Evidence from an algal graveyard has thrown a wrench into investigations of the perplexing climate changes of the last ice age. By extension, those same findings raise important questions about a controversial proposal to combat global warming by seeding the Antarctic Ocean with iron.

A decade ago, scientists discovered that carbon dioxide levels dropped by about 30 percent during the last ice age, thereby lowering Earth's greenhouse effect and helping to keep the planet locked in the deep freeze. To explain such atmospheric alterations, oceanographers suggested that microscopic algae in Antarctic waters proliferated during the ice age, drawing carbon dioxide out of the atmosphere and storing it in the deep sea.

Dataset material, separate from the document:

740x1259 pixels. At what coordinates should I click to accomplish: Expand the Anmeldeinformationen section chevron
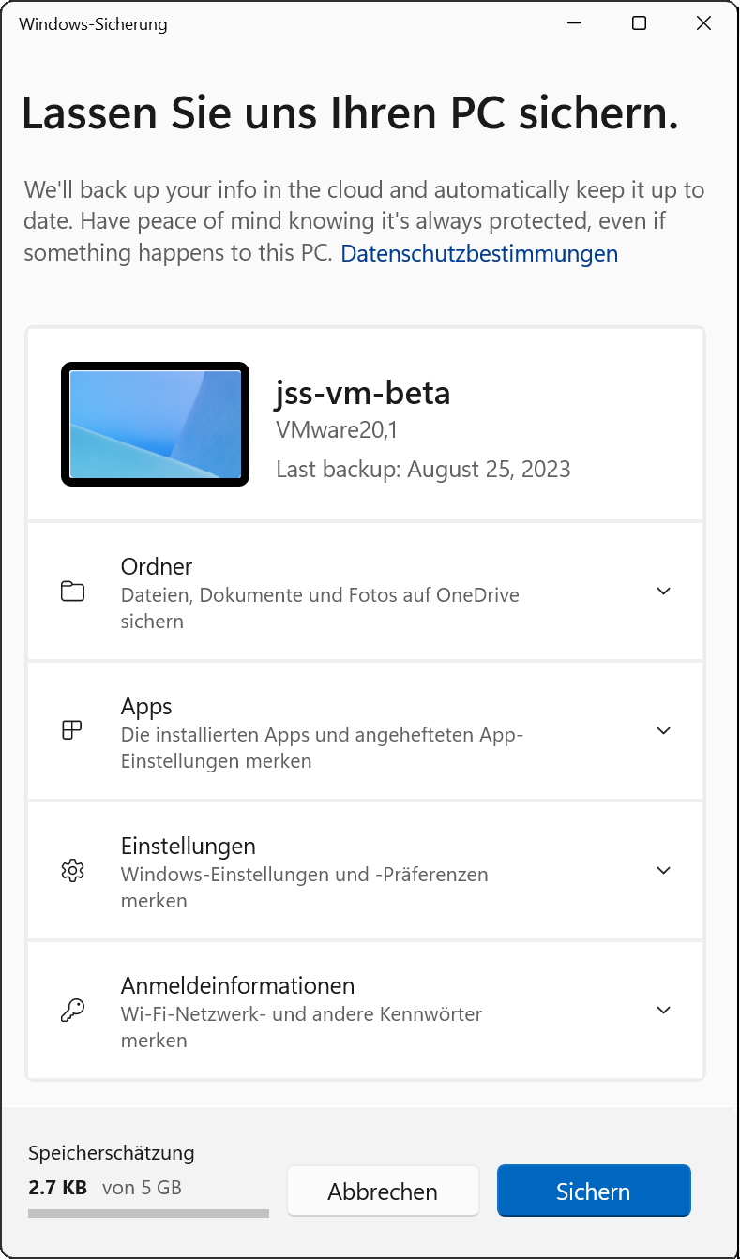(x=663, y=1011)
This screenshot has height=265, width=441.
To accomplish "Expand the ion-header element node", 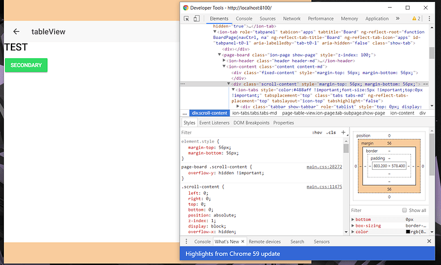I will [224, 60].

Not so, say Richard A. Mortlock and his colleagues at Columbia University's Lamont-Doherty Geological Observatory in Palisades, N.Y. Using sediment cores from the Antarctic Ocean floor, they studied the glassy remains of ice-age algae called diatoms. Contrary to expectations, the scientists found that Antarctic diatoms fared poorly during the glacial age, they report in the May 16 NATURE.

"These results are disconcerting because they all but demolish one potential regulatory mechanims for atmospheric [CO.sub.2], one which has been considered quite powerful by many geochemists and paleoceanographers," comments Wolfgang H. Berger of the Scripps Institution of Oceanography in La Jolla, Calif.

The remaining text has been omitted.